Start of Extract

What will Nasdaq do if a whole bunch of companies just move exchanges instead?


Is that how it works? You can just move to a different exchange? Like going from Facebook to Parlor, or whatever it's called? I did not know that.
 
2020-12-01 10:25:50 PM  

majestic: Is that how it works? You can just move to a different exchange?


Yup.  NYSE used to be the prestige exchange, companies would be listed on NASDAQ just to get in a position to where they could jump to NYSE.  Since MCI declined to make the switch and other big time tech companies went NASDAQ, NASDAQ became prestige.
 
2020-12-01 10:34:50 PM  
I believe Elizabeth Holmes if available
 
2020-12-01 11:09:28 PM  
This is bad news for asians
 
2020-12-01 11:40:02 PM  

Fano: This is bad news for asians


Maybe not:

Nasdaq defines "underrepresented minority" as an individual who self-identifies in one or more of the following groups: Black or African American, Hispanic or Latinx, Asian, Native American or Alaska Native, Native Hawaiian or Pacific Islander or Two or More Races or Ethnicities.

That's a really roundabout way to say "no more white males until you meet the quota".
 
2020-12-01 11:46:19 PM  

ChicagoKev: Fano: This is bad news for asians

Maybe not:

Nasdaq defines "underrepresented minority" as an individual who self-identifies in one or more of the following groups: Black or African American, Hispanic or Latinx, Asian, Native American or Alaska Native, Native Hawaiian or Pacific Islander or Two or More Races or Ethnicities.

End of Extract

Work order 1
In the Nasdaq discussion, which exchange used to be the prestige exchange?
Work order 2
Carry the Nasdaq discussion forward from the point where it stops.
The entries have no connection to the Nasdaq discussion.

Start of Record excerpts

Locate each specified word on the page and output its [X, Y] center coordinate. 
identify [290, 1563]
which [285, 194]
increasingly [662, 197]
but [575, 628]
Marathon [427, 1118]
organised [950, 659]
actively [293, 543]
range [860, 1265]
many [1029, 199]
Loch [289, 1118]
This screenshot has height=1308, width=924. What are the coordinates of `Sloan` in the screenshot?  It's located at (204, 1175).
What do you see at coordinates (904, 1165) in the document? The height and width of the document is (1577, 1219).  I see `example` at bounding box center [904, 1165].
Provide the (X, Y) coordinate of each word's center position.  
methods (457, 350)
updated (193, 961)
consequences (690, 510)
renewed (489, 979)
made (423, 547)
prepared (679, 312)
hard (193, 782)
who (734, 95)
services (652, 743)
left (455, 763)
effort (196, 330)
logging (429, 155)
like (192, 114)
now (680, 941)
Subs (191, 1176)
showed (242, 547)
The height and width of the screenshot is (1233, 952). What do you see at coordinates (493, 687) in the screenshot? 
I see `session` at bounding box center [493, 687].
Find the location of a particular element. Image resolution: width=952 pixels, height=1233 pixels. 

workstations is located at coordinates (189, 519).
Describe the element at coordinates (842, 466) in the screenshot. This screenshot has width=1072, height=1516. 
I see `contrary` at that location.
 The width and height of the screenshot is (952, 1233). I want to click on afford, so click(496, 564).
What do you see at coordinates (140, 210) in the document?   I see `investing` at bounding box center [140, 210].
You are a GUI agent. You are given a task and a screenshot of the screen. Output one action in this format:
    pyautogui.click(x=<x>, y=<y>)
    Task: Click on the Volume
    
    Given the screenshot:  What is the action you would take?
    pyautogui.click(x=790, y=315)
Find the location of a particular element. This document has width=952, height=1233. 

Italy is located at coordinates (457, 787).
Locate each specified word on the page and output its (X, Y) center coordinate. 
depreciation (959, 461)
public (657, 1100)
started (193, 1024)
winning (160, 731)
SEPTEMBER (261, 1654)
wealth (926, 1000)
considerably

End of Record excerpts

Task result 1
NYSE

Task result 2
That's a really roundabout way to say "no more white males until you meet the quota".


I stand corrected, and glad to be so. "Underrepresented minorities " is so often used as a dogwhistle for not including them.
 
2020-12-02 6:12:27 AM  

jjorsett: We don't care what you know or can do, just what label you go by and what you look like.


More accurately: We don't believe that only white men can know or can do things at a high level, so if your hires are exclusively white and male, that suggests insidious exclusion of women and minorities.
 
2020-12-02 8:58:07 AM  

IntelDataDude: The typical board size is around nine people. NASDAQ is requesting, and the companies can give reasons why they do not, to have one woman or one underrepresented minority. So really NASDAQ is requesting on average 22% of the board to be made up of one person who is part of 51% of the US population or 32% of the US population. Doesn't seem that outrageous to me.


Except what authority does NASDAQ have?

It sounds like a great way to lose customers, especially foreign ones - for whom they made an exception that they can have 2 women instead of LGBTQ or "minoroty"

/like in Saudi where it's illegal or China where 90% of the country is Han
 
2020-12-02 6:18:21 PM  

ColonelCathcart: IntelDataDude: The typical board size is around nine people. NASDAQ is requesting, and the companies can give reasons why they do not, to have one woman or one underrepresented minority. So really NASDAQ is requesting on average 22% of the board to be made up of one person who is part of 51% of the US population or 32% of the US population. Doesn't seem that outrageous to me.

Except what authority does NASDAQ have?

It sounds like a great way to lose customers, especially foreign ones - for whom they made an exception that they can have 2 women instead of LGBTQ or "minoroty"

/like in Saudi where it's illegal or China where 90% of the country is Han


Their "authority" is their ability to determine listing requirements, within SEC rules, and their influence on the reporting of their listed companies.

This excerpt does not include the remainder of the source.